From my perspective, we can’t just abdicate this critical decarb sector. It’s so close to coastal population centers, so close to where people live in high-density urban areas that need electricity. So we need to be preparing for how we make up for this massive amount of lost time. We’re also trying to break through some of the longer term coordination problems the offshore wind sector has run into.
Your report outlines past examples of authorities like the Tennessee Valley Authority – help me understand what this would look like for offshore wind.
There are definitely examples of what we’re discussing here, and we evoke the moonshot as one of these examples where the government got behind a major technological jump and used industrial policy to make that happen — doing some of the planning, investing in companies directly via equity stakes, developing its own public enterprises or departments within the government to drive towards a common goal.
Then, of course, there was the rural electrification administration and the TVA development. The federal government has used more of its planning muscle to drive toward a critical goal, and from our perspective, a critical goal is decarbonizing the electricity sector. Yet at the same time, we’re seeing massive electricity cost spikes, so we’re trying to ponder how an authority like this could actually do that.

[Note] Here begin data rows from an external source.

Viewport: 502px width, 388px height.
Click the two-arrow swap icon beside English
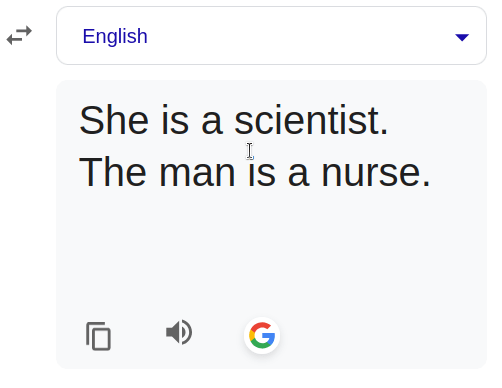[x=19, y=35]
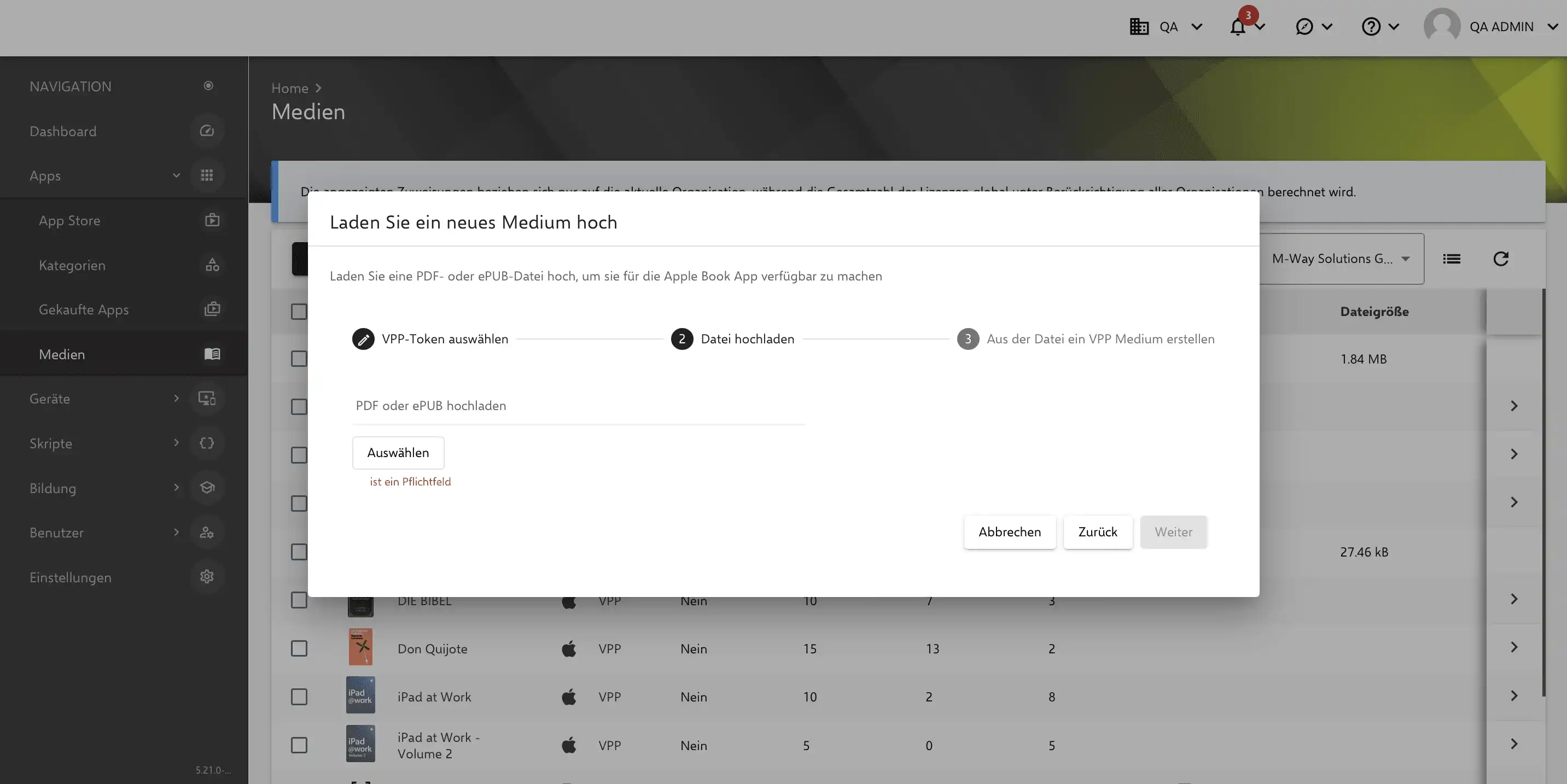Open the M-Way Solutions organization dropdown
1567x784 pixels.
click(x=1341, y=259)

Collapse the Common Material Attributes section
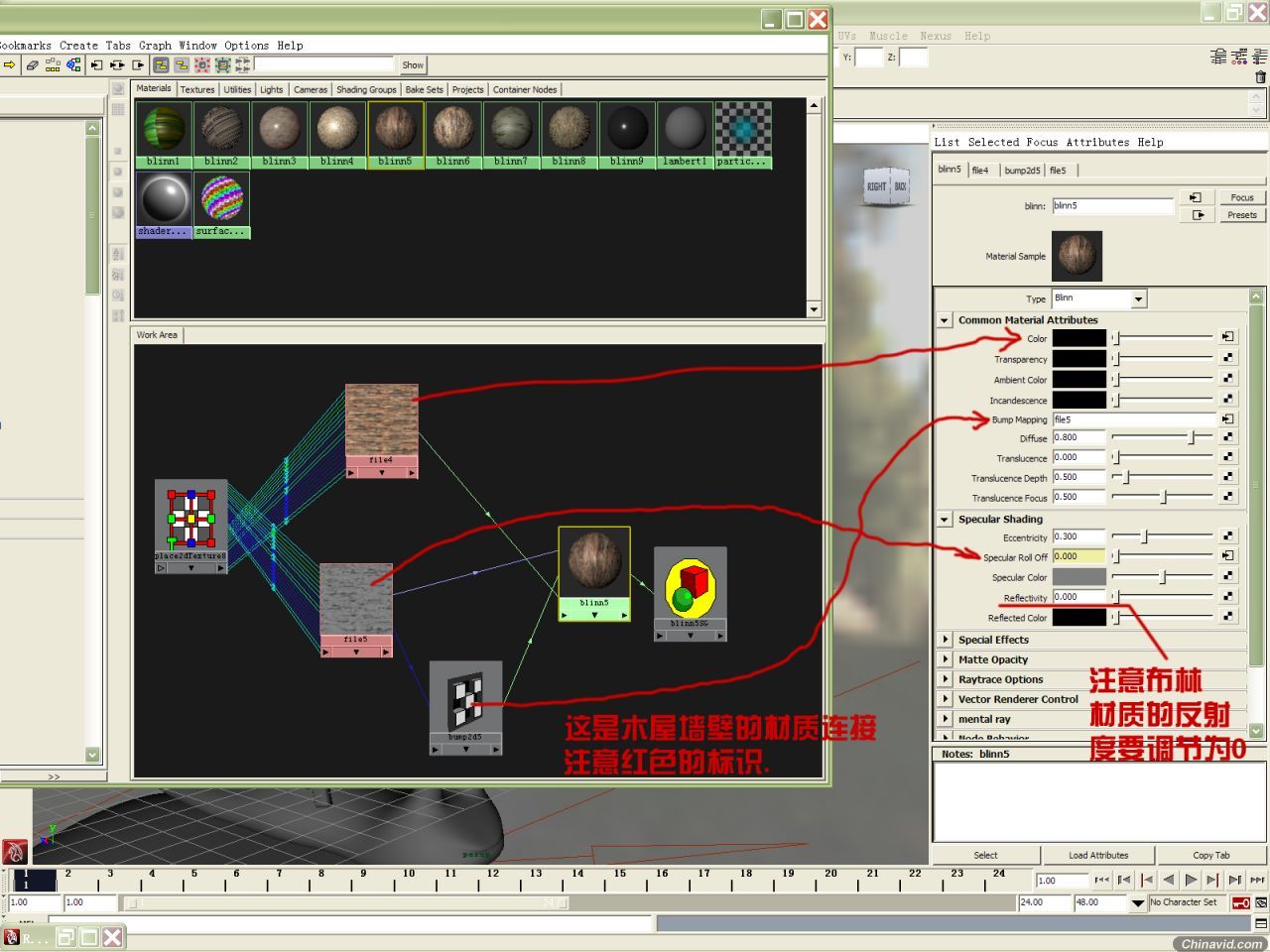tap(945, 320)
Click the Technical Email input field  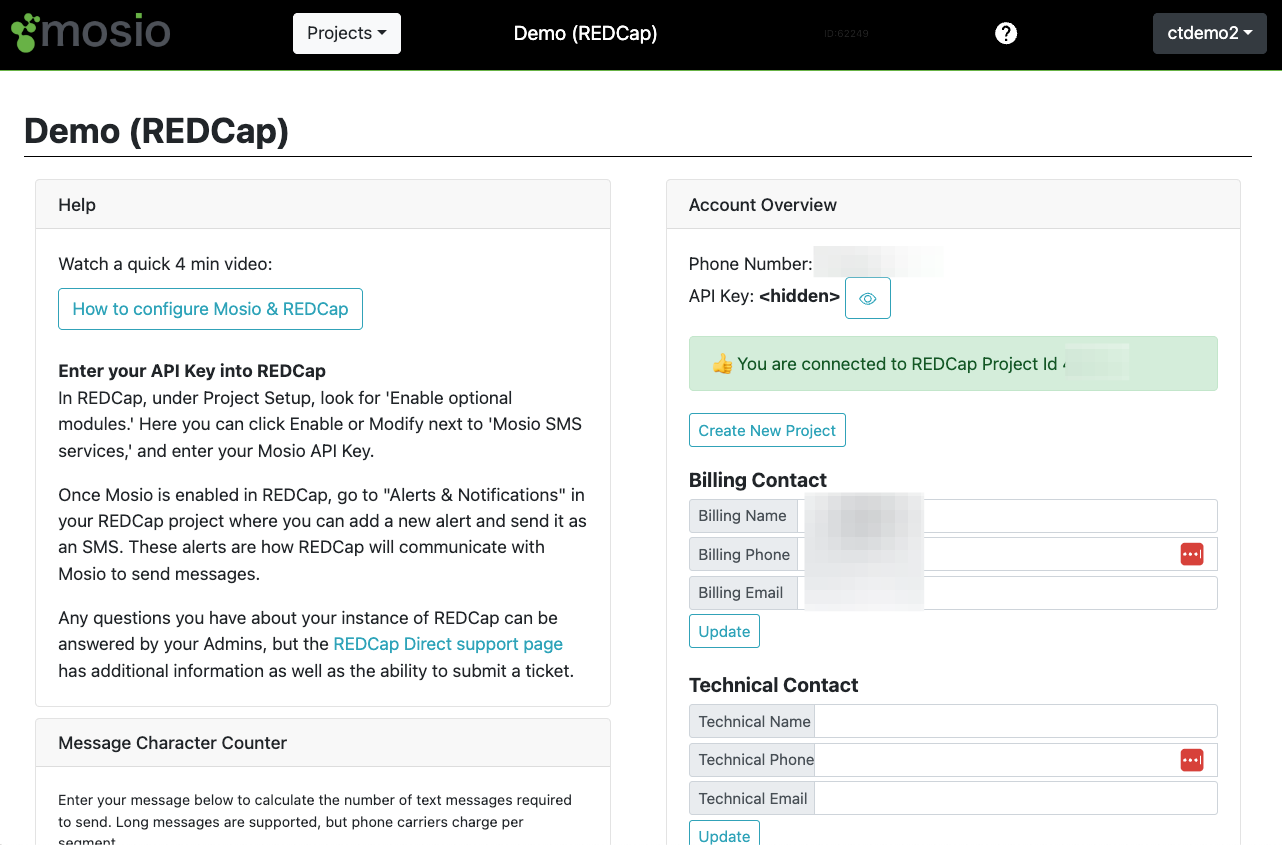coord(1015,798)
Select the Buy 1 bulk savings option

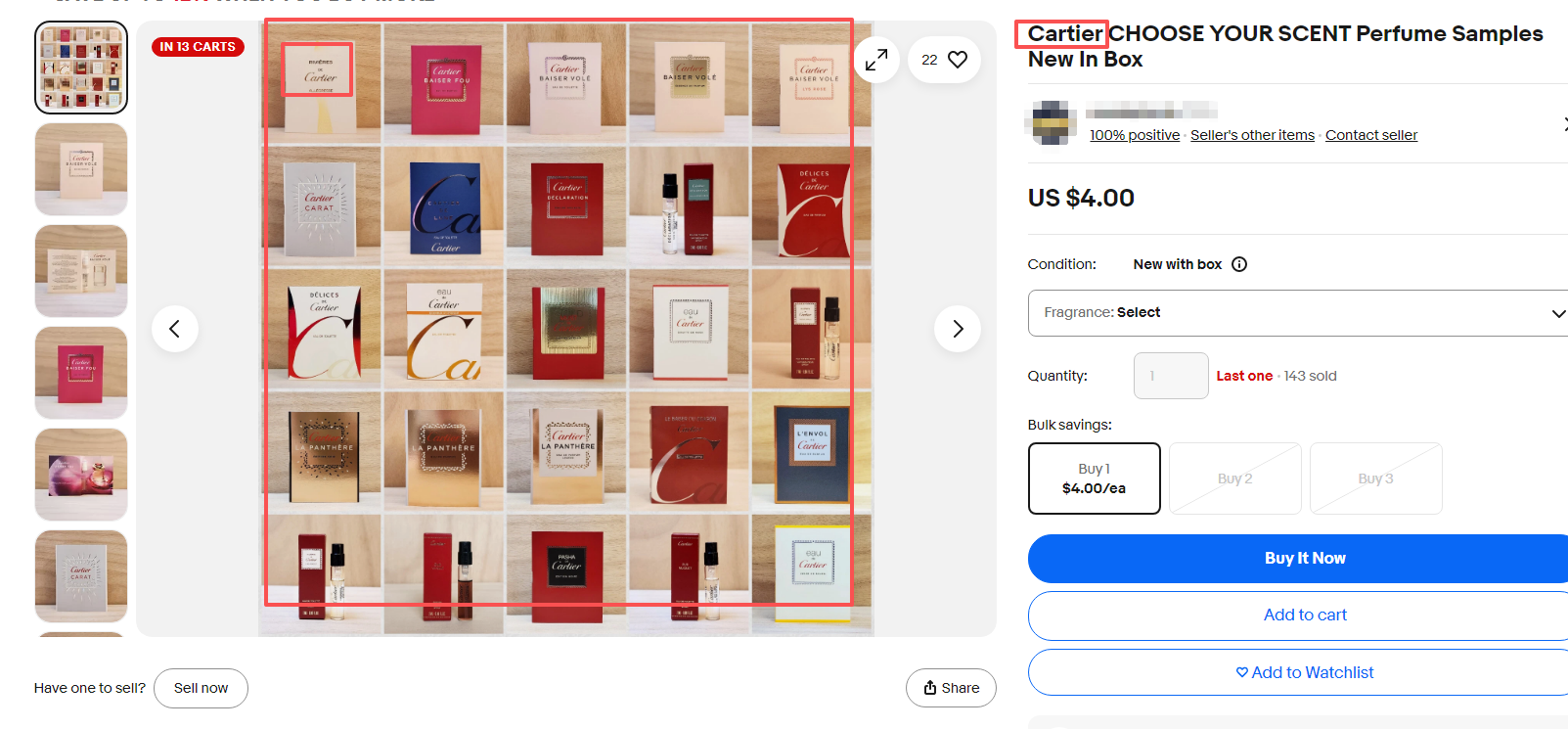coord(1094,478)
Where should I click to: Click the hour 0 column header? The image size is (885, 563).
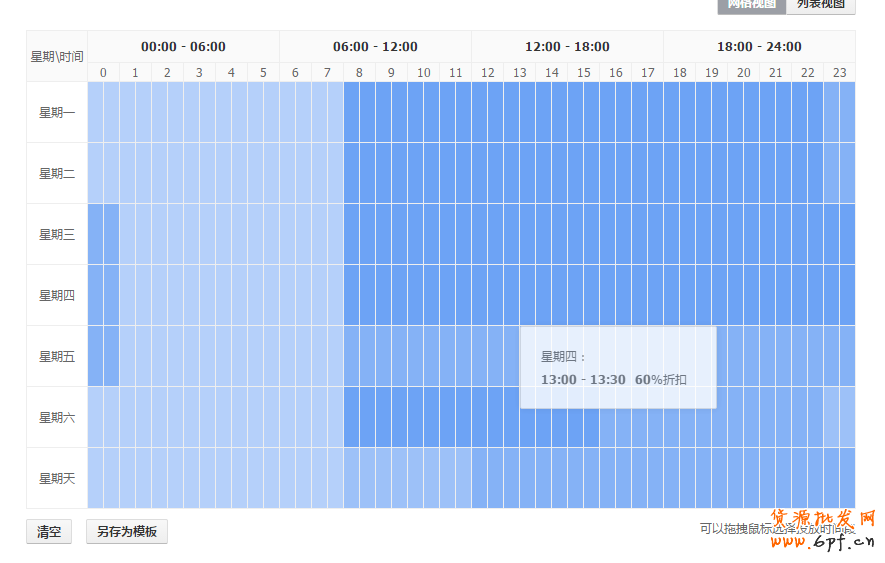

There are three areas where we’d imagine this authority to be involved. The first is actual development of offshore wind projects – a stable baseline for offshore wind by always being the bidder of last resort, actively bidding on projects along the coast. This also creates a baseline for the supply chain generally.
We also see an opportunity here in offshore transmission grids, because I’m sure you’re well aware how mired those grids have become. There are opportunities for increased planning around the grid to ensure a higher level of coordination. And by having a federal authority, it will lower the cost to other offshore wind developers.
The third piece is the supply chain manufacturing — more so a coordination role, sure, but also an opportunity for the federal government to leverage its large-scale procurement power. It would help provide security for a lot of the components in this moment of uncertainty.
On one hand, the benefit of the public option is a birch rod for the private sector. If the public entity is providing things at lower cost and with potentially higher commitments to higher wages, with more people wanting to work for the public entity, it can bring the entirety of the industry up because they’d have to compete with the agency.
On the other hand, I think there’s pieces of this that actually draw down costs, like the transmission and supply chain pieces.
What do you say to the percentage of the public that is opposed to offshore wind development?
I think there has been a very effective disinformation campaign. We also see a benefit in planning because we can limit overbuild and be strategic about where it’s deployed to limit permitting snags and other turmoil.
Okay, but the big question hovering over this is how it gets done. You’re going to need to convince the public to create this authority. And this is such an ambitious idea. How do you reckon with that?
Because so much has been lost during this administration, in terms of public planning and the DOGE cuts, there will be this need on a grand scale to supercharge and re-double efforts in a wide range of areas. My feeling is that we have to build toward a political appetite.
We have to think about big, ambitious solutions like this. Is this actually an opportunity to lower costs, not just decarb? Are there ways to think about that to build an enduring political coalition?
We’re seeing the Trump administration use some of these policy levers much more stridently than former Democratic presidents have used — like with equity stakes. We could do that kind of thing, too.
The truth is we have three years to build the political opportunities and coalition to do this.